• Passage provided

#####

Why is it possible, on any autopilot I have ever seen, so be at 5000ft, set 7000ft on the preselect, and set -500fpm on the VS, and it just goes and flies you into the ground?

Would be nice if AP stops VS at min sector altitudes (if GPS is available and away from airports and you are not conducting a cloud-break and going under icing and going under clouds…)

Last Edited by Ibra at 25 Aug 08:27
Paris/Essex, France/UK, United Kingdom

Mooney_Driver wrote:

There are also procedures which are used which demand a VS in opposition to the set altitude: In Non Precision Approaches a lot of operators set the missed approach altitude into the preselector once they left the initial approach altitude and then descend on VS to MDA. If they have to go around, they then arm the selected altitude so the airplane will level off at the missed approach altitude.

I would say that’s the recommended way of configuring the autopilot during any instrument approach.

(Setting the MAP altitude in the preselect – not using VS mode if a glidepath is available, obviously)

Last Edited by Airborne_Again at 25 Aug 13:39
ESKC (Uppsala/Sundbro), Sweden

Airborne_Again wrote:

I would say that’s the recommended way of configuring the autopilot during an any instrument approach.

Right, makes sense. And therefore the question Peter is asking is pretty much answered.

LSZH(work) LSZF (GA base), Switzerland

I don’t think so; that is just one particular way to fly the missed, I don’t fly it that way, and I very much doubt that is why APs work that way.

IMHO they work that way due to long tradition of not containing a microprocessor (a.k.a. “software”) and without “software” it is really complicated to detect the case in my #1 post. You would need a PCB full of 74xx logic.

#####

Stored items from a collection
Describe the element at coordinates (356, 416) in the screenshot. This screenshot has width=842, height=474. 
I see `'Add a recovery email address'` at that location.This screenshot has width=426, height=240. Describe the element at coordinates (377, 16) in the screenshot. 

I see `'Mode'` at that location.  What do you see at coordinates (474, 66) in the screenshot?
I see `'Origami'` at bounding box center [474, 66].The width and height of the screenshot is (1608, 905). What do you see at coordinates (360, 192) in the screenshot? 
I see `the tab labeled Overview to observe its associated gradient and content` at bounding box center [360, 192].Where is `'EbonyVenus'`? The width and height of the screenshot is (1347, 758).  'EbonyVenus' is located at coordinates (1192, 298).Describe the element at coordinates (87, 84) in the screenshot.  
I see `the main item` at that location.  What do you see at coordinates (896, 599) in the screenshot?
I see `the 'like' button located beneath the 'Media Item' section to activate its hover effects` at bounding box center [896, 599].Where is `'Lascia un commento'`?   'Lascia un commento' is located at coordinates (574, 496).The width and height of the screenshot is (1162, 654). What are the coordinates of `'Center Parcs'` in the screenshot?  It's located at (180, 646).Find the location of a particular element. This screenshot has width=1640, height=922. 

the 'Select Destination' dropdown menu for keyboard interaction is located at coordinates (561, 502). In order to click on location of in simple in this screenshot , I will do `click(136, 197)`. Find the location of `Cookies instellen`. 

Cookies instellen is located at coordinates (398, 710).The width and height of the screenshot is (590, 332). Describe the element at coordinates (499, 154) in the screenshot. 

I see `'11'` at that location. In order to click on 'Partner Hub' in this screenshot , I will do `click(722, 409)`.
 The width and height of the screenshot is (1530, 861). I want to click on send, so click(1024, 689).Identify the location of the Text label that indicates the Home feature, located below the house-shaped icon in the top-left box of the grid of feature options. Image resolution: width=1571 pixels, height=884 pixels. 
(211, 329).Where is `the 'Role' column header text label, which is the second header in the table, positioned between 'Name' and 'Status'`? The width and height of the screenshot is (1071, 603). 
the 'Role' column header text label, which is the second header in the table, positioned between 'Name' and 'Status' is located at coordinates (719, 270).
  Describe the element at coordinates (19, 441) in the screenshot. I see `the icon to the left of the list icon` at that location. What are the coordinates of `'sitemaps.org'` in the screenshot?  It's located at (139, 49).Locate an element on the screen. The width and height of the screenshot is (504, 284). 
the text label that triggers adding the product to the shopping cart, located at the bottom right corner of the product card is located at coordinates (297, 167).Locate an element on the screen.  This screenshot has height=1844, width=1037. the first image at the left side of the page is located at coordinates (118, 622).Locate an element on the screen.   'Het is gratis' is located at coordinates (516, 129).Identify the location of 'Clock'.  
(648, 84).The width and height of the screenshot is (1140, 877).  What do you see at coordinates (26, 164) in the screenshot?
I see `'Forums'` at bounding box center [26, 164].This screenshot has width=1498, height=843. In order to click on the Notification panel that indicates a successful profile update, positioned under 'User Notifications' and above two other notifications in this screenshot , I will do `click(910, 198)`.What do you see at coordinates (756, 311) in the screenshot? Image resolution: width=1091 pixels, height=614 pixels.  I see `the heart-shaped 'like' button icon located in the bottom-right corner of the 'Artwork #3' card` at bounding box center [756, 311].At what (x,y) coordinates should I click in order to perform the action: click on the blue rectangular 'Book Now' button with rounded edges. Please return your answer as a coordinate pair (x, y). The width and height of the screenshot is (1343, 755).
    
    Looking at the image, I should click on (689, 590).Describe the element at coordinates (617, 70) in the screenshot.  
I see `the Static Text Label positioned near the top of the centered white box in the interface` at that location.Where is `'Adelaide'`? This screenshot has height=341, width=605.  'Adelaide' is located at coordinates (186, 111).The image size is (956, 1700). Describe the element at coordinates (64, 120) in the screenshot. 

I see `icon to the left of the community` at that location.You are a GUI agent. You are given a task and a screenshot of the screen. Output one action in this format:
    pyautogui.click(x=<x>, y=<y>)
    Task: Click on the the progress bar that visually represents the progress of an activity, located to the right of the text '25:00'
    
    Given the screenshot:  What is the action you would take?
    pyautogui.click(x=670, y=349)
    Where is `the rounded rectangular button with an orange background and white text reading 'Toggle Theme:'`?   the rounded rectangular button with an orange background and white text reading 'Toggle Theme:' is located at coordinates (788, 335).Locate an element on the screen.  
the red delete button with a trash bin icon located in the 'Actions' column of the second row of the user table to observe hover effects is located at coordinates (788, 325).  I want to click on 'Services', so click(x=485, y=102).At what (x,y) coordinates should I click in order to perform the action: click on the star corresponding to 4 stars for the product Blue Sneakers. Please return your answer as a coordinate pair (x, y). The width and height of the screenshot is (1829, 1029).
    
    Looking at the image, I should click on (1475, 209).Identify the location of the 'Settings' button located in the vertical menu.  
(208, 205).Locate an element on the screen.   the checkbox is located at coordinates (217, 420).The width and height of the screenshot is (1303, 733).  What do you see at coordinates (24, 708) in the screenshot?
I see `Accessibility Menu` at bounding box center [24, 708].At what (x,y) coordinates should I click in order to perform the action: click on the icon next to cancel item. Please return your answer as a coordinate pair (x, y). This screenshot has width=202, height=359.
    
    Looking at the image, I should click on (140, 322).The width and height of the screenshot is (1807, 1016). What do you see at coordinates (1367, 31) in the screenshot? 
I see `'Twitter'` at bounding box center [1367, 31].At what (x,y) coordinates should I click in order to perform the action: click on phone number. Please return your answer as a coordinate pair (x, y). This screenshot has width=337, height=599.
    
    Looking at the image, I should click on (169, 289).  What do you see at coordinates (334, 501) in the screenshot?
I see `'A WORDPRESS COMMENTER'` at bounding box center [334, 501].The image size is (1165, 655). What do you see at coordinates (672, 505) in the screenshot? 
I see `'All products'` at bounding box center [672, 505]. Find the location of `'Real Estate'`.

#####

• Aim
Continue the forum discussion about autopilot vertical speed and altitude preselect, beginning immediately after its final sentence.

• Task answer
A lot of GA APs have no software at all. The later ones (say the KAP150 – e.g. around here) have a micro for the front panel functions but the control loop is analogue. The later ones, from the late 1990s like the KFC225, were what later became fashionably called “digital autopilots” and had the whole thing done in software (badly, in the case of the KFC225, which has a nasty bug which burns out the servos by thrashing them, helped along by the servos having a current limit set high enough to melt the armature winding in some tens of seconds).

And the only way the proposed logic could be implemented (nicely) is if the altitude preselect is integrated all in one box, and there is a clear VS mode, which again the early ones didn’t have.

Administrator
Shoreham EGKA, United Kingdom

It is also quite easy to end up with the ARM mode deselected so the preselect altitude is never captured.

No separate „ALT SEL/ARM“ on modern garmin autopilots. It’s part of the ALT preselector.

Why VS is uncoupled from ALT SEL is an interesting question. Non precision approaches and historical logic maybe?

always learning
LO__, Austria

Even with integrated all in one boxes it’s not that simple. Some descent modes (VNAV) will respect the altitude preselect restriction, some others (VGP) not.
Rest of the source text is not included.